Introduction
BenchX is a platform designed to streamline the evaluation and benchmarking of AI applications. At its core, BenchX:
- Offers a universal framework with a standardized interface for evaluating AI applications across diverse benchmarks.
- Orchestrates inference and evaluation of benchmark task samples, distributing them in isolated containers in the cloud, ensuring scalability and configurable concurrency.
- Gives complete control over benchmark execution, with options to stop, pause, and resume runs as needed.
- Provides real-time reports, offering detailed insights into individual evaluated samples and enabling side-by-side comparisons of the model's prediction against the ground truth.
- Integrates seamlessly with your model's source control provider, allowing you to track performance across different versions of your model.

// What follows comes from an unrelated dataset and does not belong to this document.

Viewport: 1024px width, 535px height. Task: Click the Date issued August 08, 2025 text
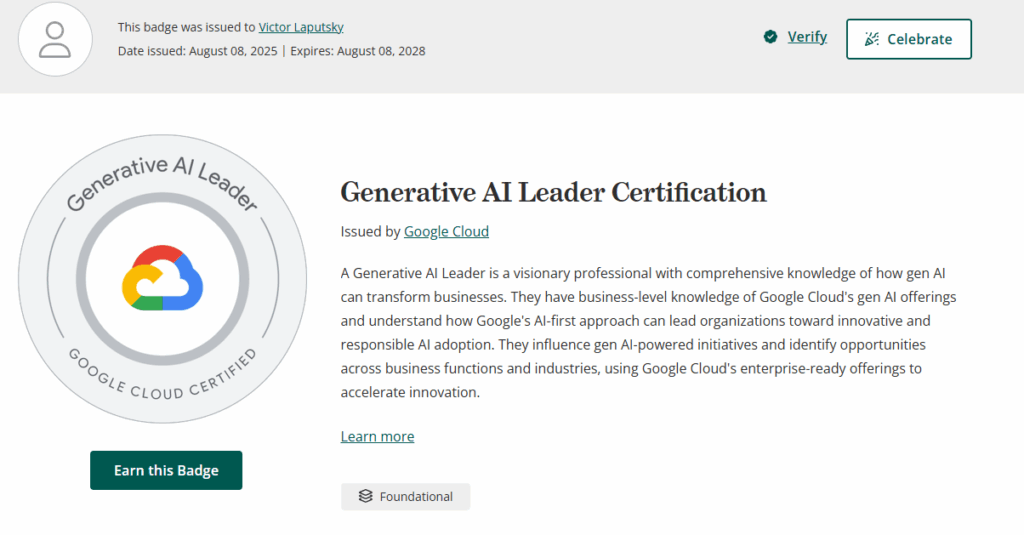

- Offers a public API, enabling you to run benchmarks as part of your CI/CD pipelines.
Core Concepts
AI Model
Also known as AI Agent, or AI Application, is the intelligent system designed to perform a specific task and is the subject of evaluation on BenchX.
Task execution
The act of running the AI model on a sample task to generate an output.
Task output
Also known as the prediction, refers to the output generated by the AI model when it is run on a sample task.
Expected output
The ideal output expected to be generated by the AI model when it is run on a sample task.
Task handler image
The docker image compatible with BenchX interface, containing the logic to run an AI model on a sample task.
Task handler repository
The source code repository that publishes a task handler image to BenchX upon each commit.
Evaluation
The process of comparing the model's output with the expected output to determine how well the model performed on a sample task.
Project
Defines a profile for running a certain benchmark against an AI model.
Benchmark
A collection of task sample that are collectively used to evaluate the overall performance of an AI Model on a certain task.
Task sample
A single instance of a task which consists of:
- Task instructions: A description of the task that the model is expected to perform.
- Context: A collection of input data or information associated with the given task sample. This could be unique for each task or shared across multiple tasks.
- Expected Output: The ideal ouput expected from the model when it is run on the given task sample.